» What is needed
Present the listing below as a numbered list, one line per item, skipping blank lines and leaving out the pictures.

» The data
== == ==
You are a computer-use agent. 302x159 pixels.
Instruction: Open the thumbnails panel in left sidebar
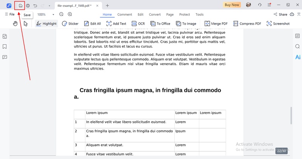(5, 36)
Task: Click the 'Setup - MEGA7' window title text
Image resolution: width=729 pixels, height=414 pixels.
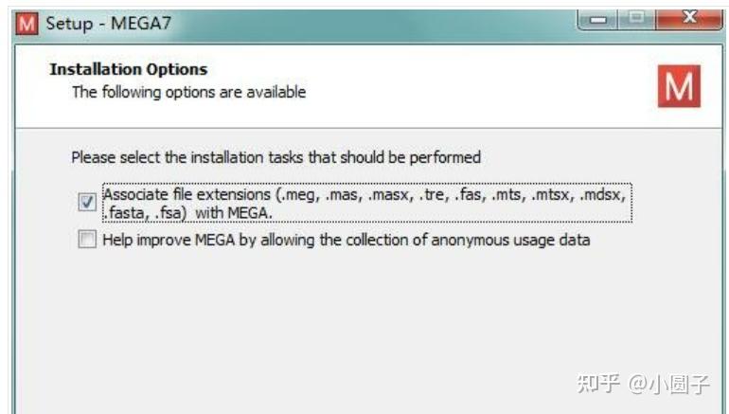Action: coord(98,22)
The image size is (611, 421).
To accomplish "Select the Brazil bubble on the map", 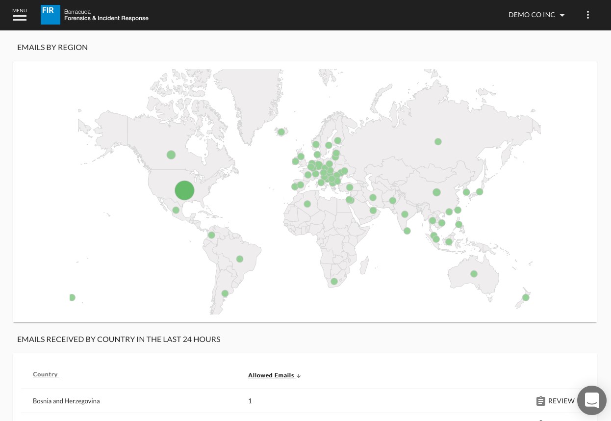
== == ==
» The answer
1. You are a computer-use agent. 302x159 pixels.
2. Instruction: Open the thumbnails panel in left sidebar
3. (5, 36)
4. Task: Click the 'Setup - MEGA7' window title text
5. Image resolution: width=729 pixels, height=414 pixels.
6. Action: coord(98,22)
7. The image size is (611, 421).
8. To accomplish "Select the Brazil bubble on the map", 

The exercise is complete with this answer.